Ces composés chimiques ont été identifiés au cours d’études toxicologiques réalisées sur 70 mineurs de la région agricole d’Aunis, une zone où l’on observe une augmentation des cas de cancers chez les enfants. D’après les données recueillies par France Matin et le quotidien « Le Monde », de nouvelles occurrences de cancers chez les enfants ont été enregistrées.
En février dernier, Mathilde, âgée de 17 ans, a été diagnostiquée avec un lymphome de Hodgkin, un cancer des ganglions. Depuis, cette adolescente a dû subir 65 séances de chimiothérapie et une opération qui l’a contrainte à l’usage d’un fauteuil roulant. Elle n’a pas pu passer son baccalauréat. Ses parents n’imaginaient pas entendre les mots « cancer » ou « tumeur » concernant leur enfant. Cependant, ils ont constaté que plusieurs cas de cancers pédiatriques ont été recensés dans les villages environnants, sans pour autant connaître la cause.
La détermination de l’origine de ces cancers est le combat de longue date des habitants de la plaine d’Aunis, une vaste zone agricole et céréalière près de la Rochelle. Une étude menée par le Registre général des cancers de Poitou-Charentes, un laboratoire de l’Inserm du CHU de Poitiers, a révélé en 2021 un excès de risque de cancers pédiatriques dans cette région.
Des enfants malades en nombre croissant
L’étude a débuté en 2018, suite au diagnostic de cancer de Pauline, une jeune fille de 15 ans emportée par la maladie.

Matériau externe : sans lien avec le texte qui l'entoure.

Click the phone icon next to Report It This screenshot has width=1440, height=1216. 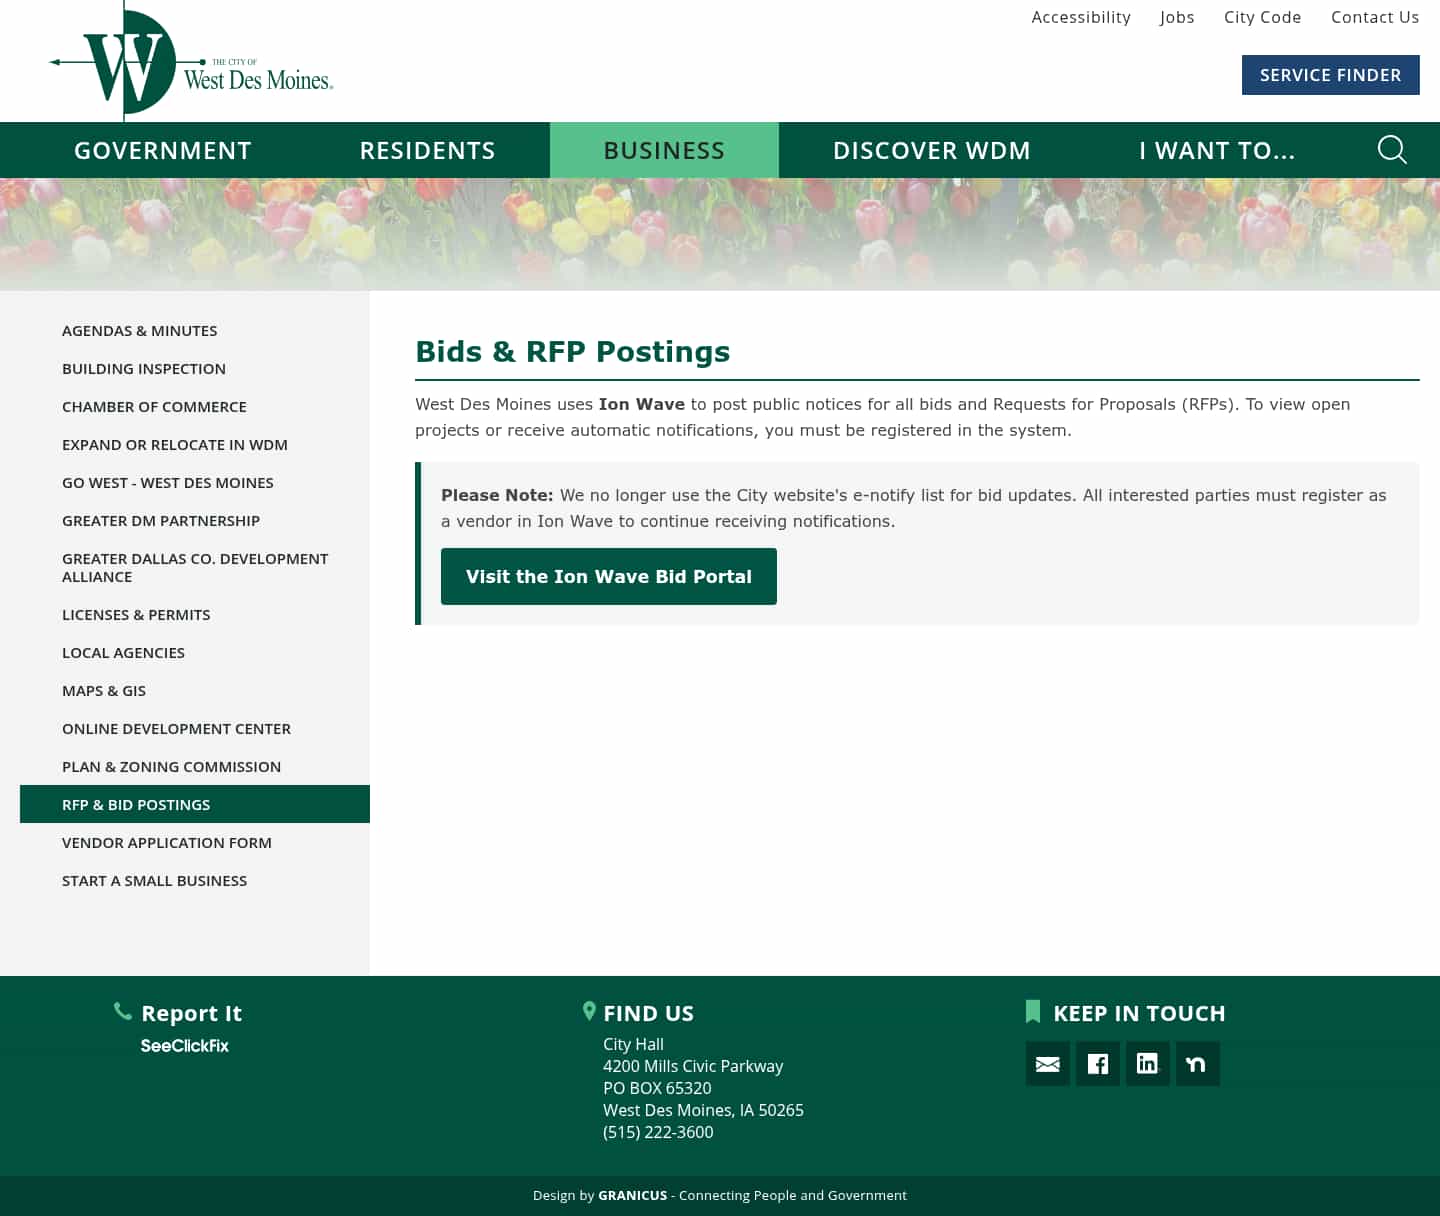pos(123,1011)
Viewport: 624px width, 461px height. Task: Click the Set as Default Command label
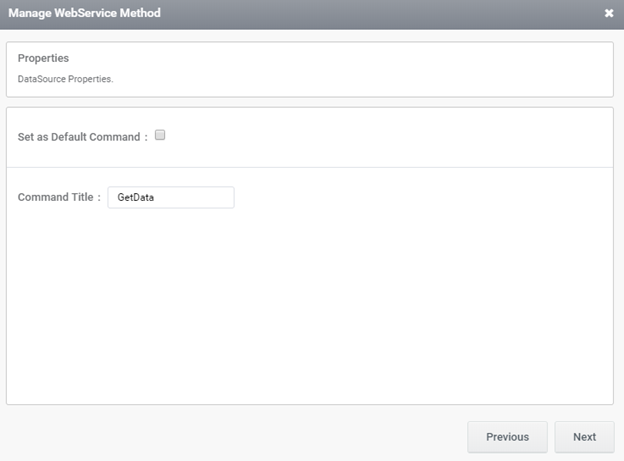click(x=82, y=137)
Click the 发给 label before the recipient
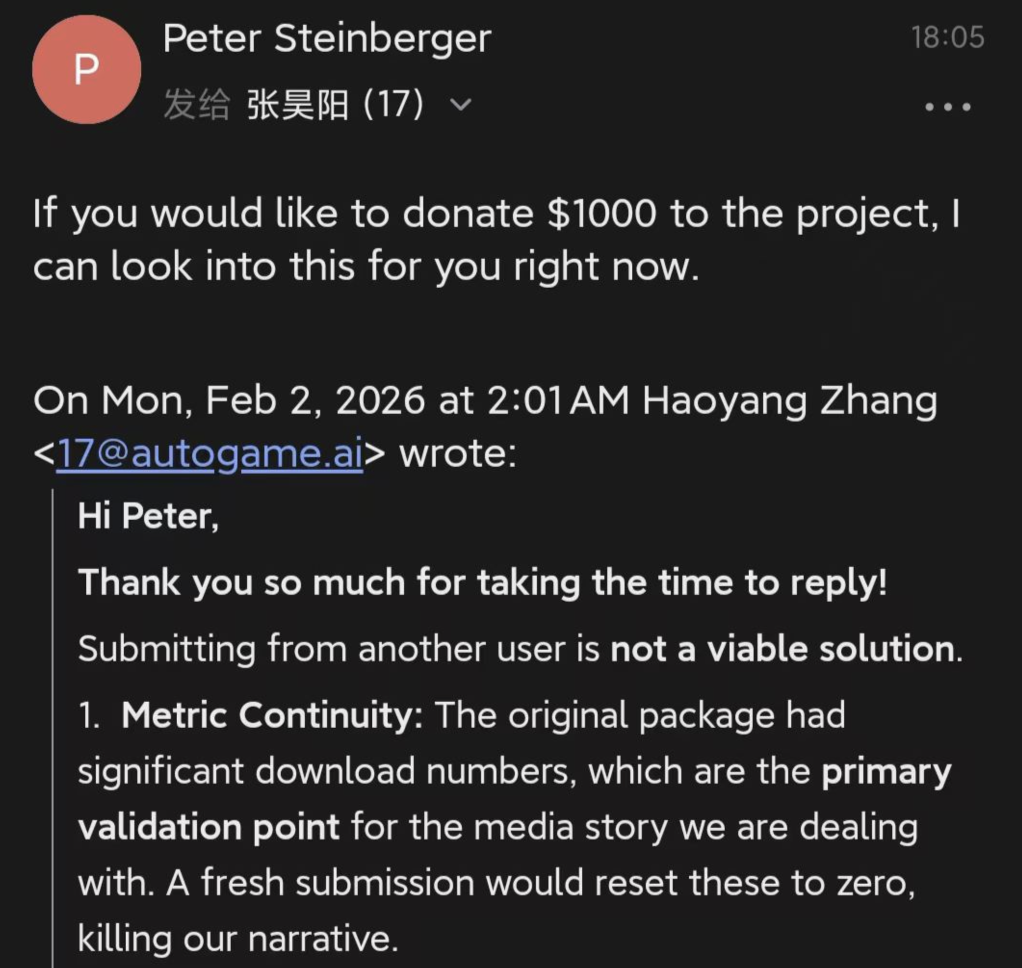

Cette étude, financée par la Ligue contre le cancer en Charente-Maritime, porte sur deux communes voisines, Saint-Rogatien et Périgny. Elle est mise à jour chaque année et montre une constante prévalence de cancers pédiatriques, particulièrement à Saint-Rogatien où le nombre de cas est quatre fois supérieur à la moyenne attendue, malgré sa petite population de 2000 habitants.
Le nombre de cas a augmenté, passant de six entre 2008 et 2015 à dix entre 2008 et 2020. D’autres enfants malades ne sont pas encore pris en compte dans les statistiques, car il faut un recul de deux ans pour les inclure.
Cinq autres cas de cancers pédiatriques ont été identifiés par Le Monde et France Matin, dont deux à Périgny. De plus, une autre jeune fille de 19 ans a développé un lymphome de Hodgkin à Bourgneuf, commune où vit la famille de Sonia, la mère de Mathilde.
Une initiative citoyenne pour comprendre
Face à cette situation préoccupante, les élus locaux se sentent démunis. Pour faire bouger les choses, les parents se sont réunis en association et suspectent les pesticides utilisés dans les champs environnants d’être à l’origine de ces cancers. En effet, l’eau a été polluée à plusieurs reprises par ces produits, et des concentrations élevées de pesticides ont été retrouvées dans l’air.
L’association a donc décidé de lever des fonds pour effectuer des tests sur les cheveux et les urines de 70 enfants âgés de 3 à 17 ans, résidant dans six communes de l’agglomération. Ce n’est pas une étude scientifique à proprement parler, mais une démarche citoyenne pour comprendre l’origine de ces cancers.
Des substances prohibées retrouvées dans les prélèvements
Les résultats de ces tests, effectués par un laboratoire public d’un CHU homologué, montrent la présence de 14 molécules différentes dans les urines des enfants et 45 dans leurs cheveux. Certaines de ces substances sont interdites depuis longtemps mais persistent dans l’environnement. D’autres sont liées à un usage domestique ou agricole.
Les cheveux et les urines des enfants contiennent également des pesticides interdits, notamment de l’acétamipride, un néonicotinoïde interdit depuis 2018. Cela suggère une exposition récente à cette substance, ce qui pourrait indiquer un usage illégal de ce pesticide neurotoxique puissant.
Les résultats de ces tests seront présentés lors d’une réunion publique. Il reste à voir quelle importance les autorités accorderont à ces données « citoyennes ». Selon un expert de l’Agence nationale de sécurité sanitaire (Anses), bien qu’il n’y ait pas de seuil défini pour les résidus de pesticides dans les urines ou les cheveux, ces résultats sont intéressants car ils offrent un aperçu de l’exposition de la population à ces substances.